About a week ago, I was doing some upgrades on my development machine and came across a rather nasty issue when it comes to how .php(s) files are associated with PHP in Apache. It seems that a number of distros including Gentoo (which is what I was using) are using the following configuration directive to make the PHP module parse PHP files:
<IfModule mod_mime.c>
AddHandler application/x-httpd-php .php
AddHandler application/x-httpd-php-source .phps
</IfModule>
The non-obvious problem with the above is that it will allow not only "file.php" to be treated as PHP scripts, but also "file.php.txt", which means that any file containing ".php" in its name, no matter where in the filename, would be treated as a PHP script. This of course creates a rather nasty security hole, since many upload file validation tools, only check the final extension.
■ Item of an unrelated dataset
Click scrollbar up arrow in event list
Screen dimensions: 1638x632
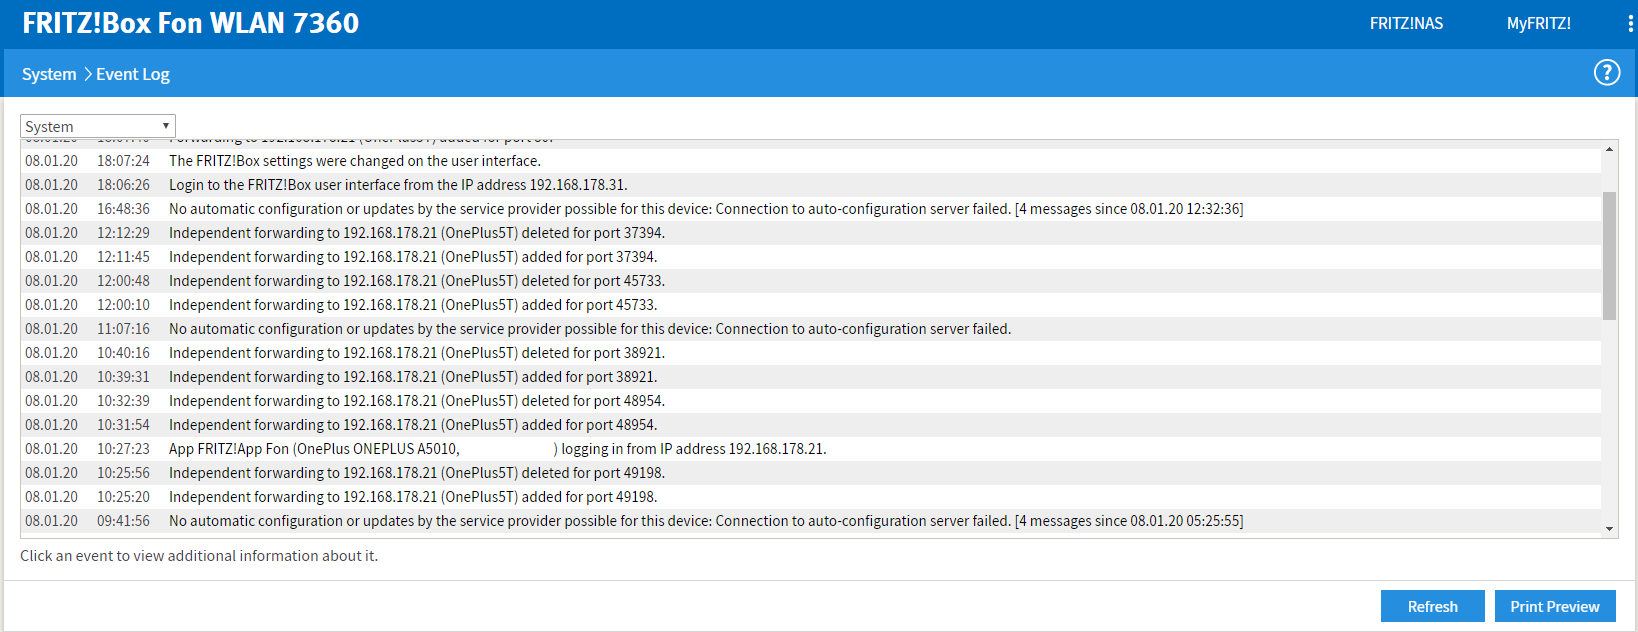(x=1609, y=149)
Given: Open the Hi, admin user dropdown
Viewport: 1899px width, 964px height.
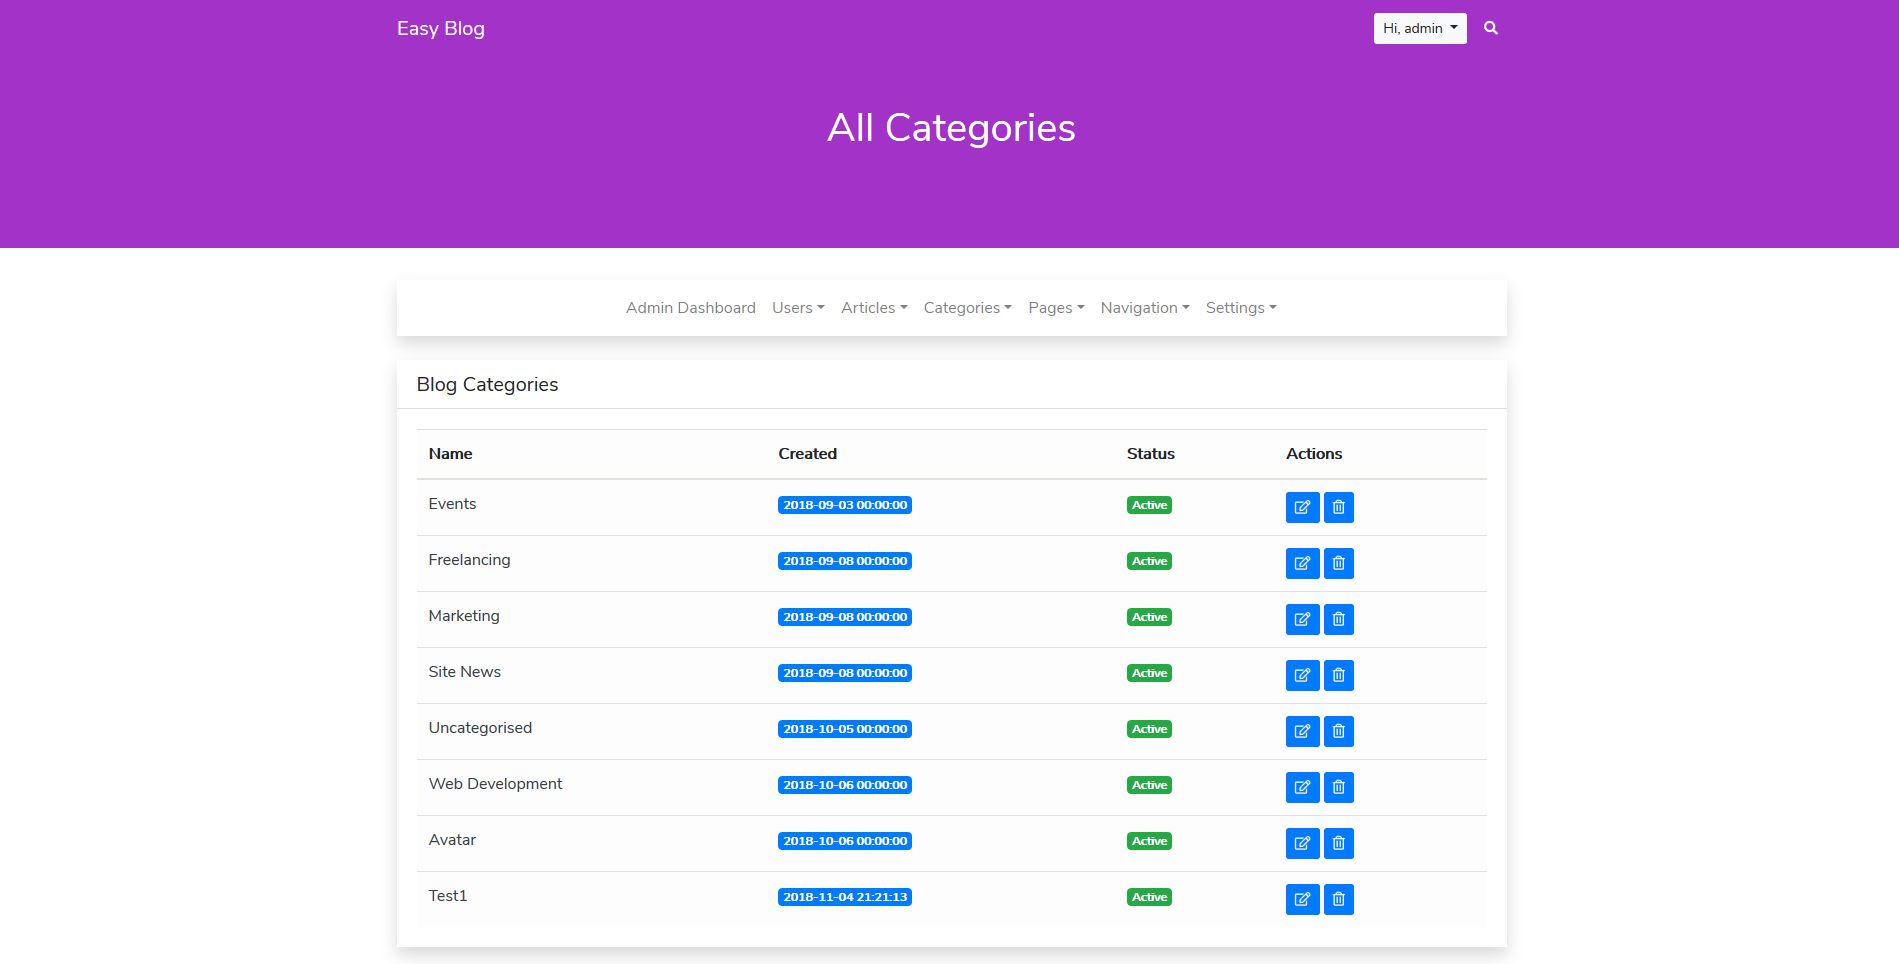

Consequently allowing the user to by-pass the validation, by simply prefixing another "harmless" extension like .txt, .pdf, etc... to the filename, but still get the code to execute.
To mitigate this problem you should instead use the following configuration, that would only pick-up of files ending with a .php extension.
<IfModule mod_mime.c>
AddType application/x-httpd-php .php
AddType application/x-httpd-php-source .phps
</IfModule>
The difference between the two configurations being that the original uses AddHandler (bad) and the latter uses AddType (good).